Grimes, a professor of anthropology at the University of Delaware, coined the name for the nut, and she has worked directly with these farmers to understand their needs.

With money raised from book and CD sales, Peruvian farmers will be able to finance their crops and purchase the goods they need to help support their families. Furthermore, they will help preserve the Amazon’s trees. Many farmers Herandez has spoken with have also vowed to implement a tree restoration program, to help preserve the jungle.

“We’ll take donations, too,” said Hernandez, “but the sales should really help out. The book and CD will be teaching people, and they’ll be giving money for a good cause, too.”

The goal, noted Hernandez, is to raise $10,000 in one year.

“These farmers are asking for a chance,” he said. “They’re not begging for others to feed them. They simply want to live a good life. We just want to set up a corporation with expenses.”

Local writers, artists and musicians have had a part in the promotional combo, with illustrator Joanna West and Georgetown printer Charles Rogers helping with the book. Hernandez, a musician himself, was assisted by Delaware musicians Ken Schleifer, Blaze Berger, Dan Jordan, Kameron Shleifer, Jordan Marvel and Jesse Friend.

Grimes and Hernandez are even taking their teachings one step further, traveling to libraries and churches around the state to educate others about the importance of rain forest and jungle conservation. On Sept. 8, the team will travel to La Esperanza community center and the Episcopal Church of Georgetown. On Sept. 23, they will be at the Corbit Calloway Memorial Library in Odessa.

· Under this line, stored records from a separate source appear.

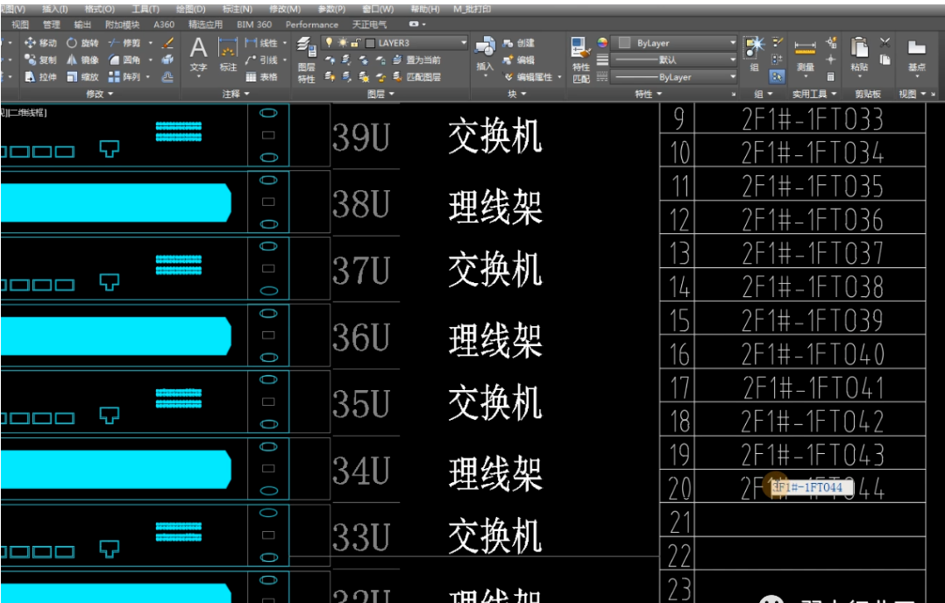Click the 匹配图层 (Match Layer) button
The height and width of the screenshot is (603, 945).
[416, 76]
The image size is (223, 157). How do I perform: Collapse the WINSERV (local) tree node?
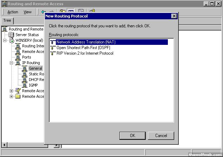5,40
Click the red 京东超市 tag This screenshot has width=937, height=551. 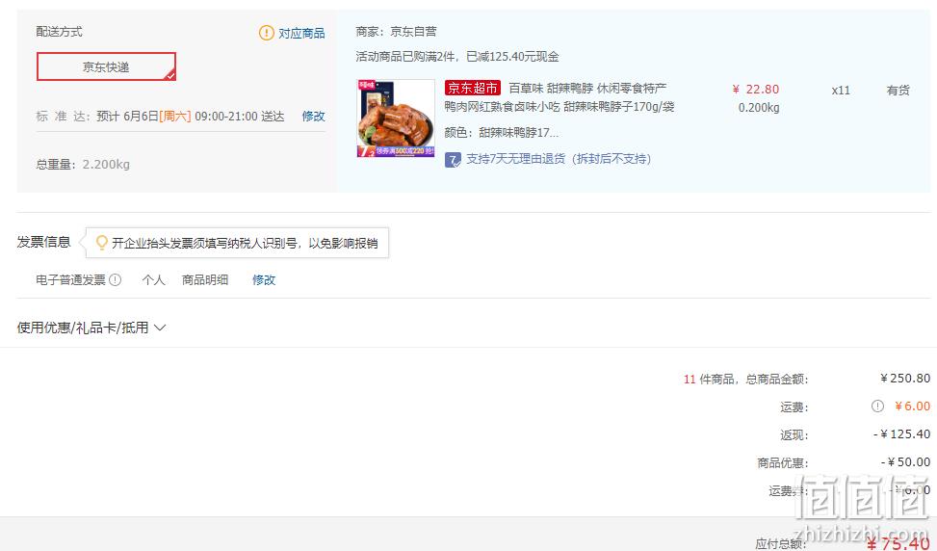click(472, 89)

The upcoming event will take place at the bandstand on the Bethany Boardwalk at 7:30 p.m. on Wednesday, Aug. 22. The book and CD will be on sale, with information available, too. Starting Thursday, Aug. 23, both the book and the CD will be available at Made By Hand International Cooperative.

“We’re doing what we can,” said Hernandez. “This project is a group effort. It belongs to everybody.”

For more information about “A Journey in the Amazon,” and Hernandez and Grimes’ endeavors, visit www.fairtradefederation.org or www.ifat.org on the Internet. The book and CD will be available at Made By Hand International Cooperative in the York Beach Mall, beside McCabe’s Gourmet, along Route 1 in South Bethany. For additional information or to make a contribution, call (302) 539-6335.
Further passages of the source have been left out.